Big thanks for your comment!
For the booking, it is really a transaction event, but I don't know whether we need such a Booking dimenion.
In order to describe the scenario clearly, I will give a example: a user come to our station to rent a car, so user, car, employee will all involve in. To the car, we have different car group, different stations, all of these should belong to car dimension I think, to the user, we have different user group....all of these should belong to user dimension. We have many information need to be analyzed.
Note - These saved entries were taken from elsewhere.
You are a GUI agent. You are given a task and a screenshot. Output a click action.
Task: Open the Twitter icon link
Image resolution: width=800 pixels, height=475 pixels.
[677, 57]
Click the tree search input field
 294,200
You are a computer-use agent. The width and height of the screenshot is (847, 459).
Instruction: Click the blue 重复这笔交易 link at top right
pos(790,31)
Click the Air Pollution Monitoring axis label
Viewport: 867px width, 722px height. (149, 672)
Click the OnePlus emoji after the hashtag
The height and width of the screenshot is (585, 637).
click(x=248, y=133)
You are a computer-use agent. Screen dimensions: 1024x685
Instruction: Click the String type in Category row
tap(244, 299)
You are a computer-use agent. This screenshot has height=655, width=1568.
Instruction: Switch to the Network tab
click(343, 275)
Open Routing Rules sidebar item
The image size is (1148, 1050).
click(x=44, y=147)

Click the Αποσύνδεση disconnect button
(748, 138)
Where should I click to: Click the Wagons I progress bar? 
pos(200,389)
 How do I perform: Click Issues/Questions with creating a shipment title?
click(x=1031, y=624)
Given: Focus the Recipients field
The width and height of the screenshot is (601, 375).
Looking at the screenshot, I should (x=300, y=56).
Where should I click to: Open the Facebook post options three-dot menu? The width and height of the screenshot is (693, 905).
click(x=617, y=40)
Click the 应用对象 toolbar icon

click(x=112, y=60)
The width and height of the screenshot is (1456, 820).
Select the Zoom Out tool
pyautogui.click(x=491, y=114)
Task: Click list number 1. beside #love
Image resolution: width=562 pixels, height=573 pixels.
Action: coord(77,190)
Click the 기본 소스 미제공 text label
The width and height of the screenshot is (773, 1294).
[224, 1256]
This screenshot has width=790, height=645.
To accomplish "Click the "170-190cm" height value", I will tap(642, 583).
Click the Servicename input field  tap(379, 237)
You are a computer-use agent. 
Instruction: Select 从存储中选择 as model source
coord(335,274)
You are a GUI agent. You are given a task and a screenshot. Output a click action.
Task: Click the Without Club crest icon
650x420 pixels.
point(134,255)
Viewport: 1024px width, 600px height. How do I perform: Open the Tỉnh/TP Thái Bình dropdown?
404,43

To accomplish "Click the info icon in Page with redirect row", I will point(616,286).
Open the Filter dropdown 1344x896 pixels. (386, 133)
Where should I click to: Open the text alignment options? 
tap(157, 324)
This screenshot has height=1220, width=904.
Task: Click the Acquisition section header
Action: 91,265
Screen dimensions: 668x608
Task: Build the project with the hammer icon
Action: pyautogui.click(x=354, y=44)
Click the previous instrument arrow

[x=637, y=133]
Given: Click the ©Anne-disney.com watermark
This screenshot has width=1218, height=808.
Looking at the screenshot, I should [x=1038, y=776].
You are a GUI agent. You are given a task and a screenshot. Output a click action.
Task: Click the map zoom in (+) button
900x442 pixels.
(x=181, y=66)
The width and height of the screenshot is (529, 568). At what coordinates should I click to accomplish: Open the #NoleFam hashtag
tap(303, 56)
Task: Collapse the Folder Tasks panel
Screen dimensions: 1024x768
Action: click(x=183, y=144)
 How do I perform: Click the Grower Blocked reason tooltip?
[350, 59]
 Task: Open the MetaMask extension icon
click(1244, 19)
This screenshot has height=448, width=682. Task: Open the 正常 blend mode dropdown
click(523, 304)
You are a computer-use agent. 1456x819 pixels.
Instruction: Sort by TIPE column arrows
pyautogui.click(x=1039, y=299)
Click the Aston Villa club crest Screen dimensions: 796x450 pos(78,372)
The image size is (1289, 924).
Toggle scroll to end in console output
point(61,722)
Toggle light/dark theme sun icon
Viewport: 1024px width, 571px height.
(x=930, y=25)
1. Count different information: eg. car, user, station,
2. Booking duration (End Time - Start Time), sometimes, user will extend or decrease the booking duration this is our key information. we need to analysis duration based on different car, different station..... and also Distance, which will tell us how many kilometers.
3. Different of Revenue (fueling, rental price, Tickets, Premium Insurance, Driver Service, Deductabiles)
4. If the car is damaged by the user, we will also have Insurance & Damages fee analysis.
if you need more information, please feel free to let me know.
I think you are asking for advice on designing your data warehouse. There are many ways to design, and you must look at your own scenario to decide. I prefer to design in a snowflake schema. I try to normalize the data to what is reasonable. It's okay to have repeating information in a table if it balances the cost of table joins and the cost of space taken up by the repeating data. Here is a starting point from the information you provided. The Dimensions would be tables that contain related attributes about a subject area. The Measures would be in transactional Fact tables that relate back to the keys of as many of the Dimensions as possible.
There may be measures and dimensions that I have missed, but you get the idea.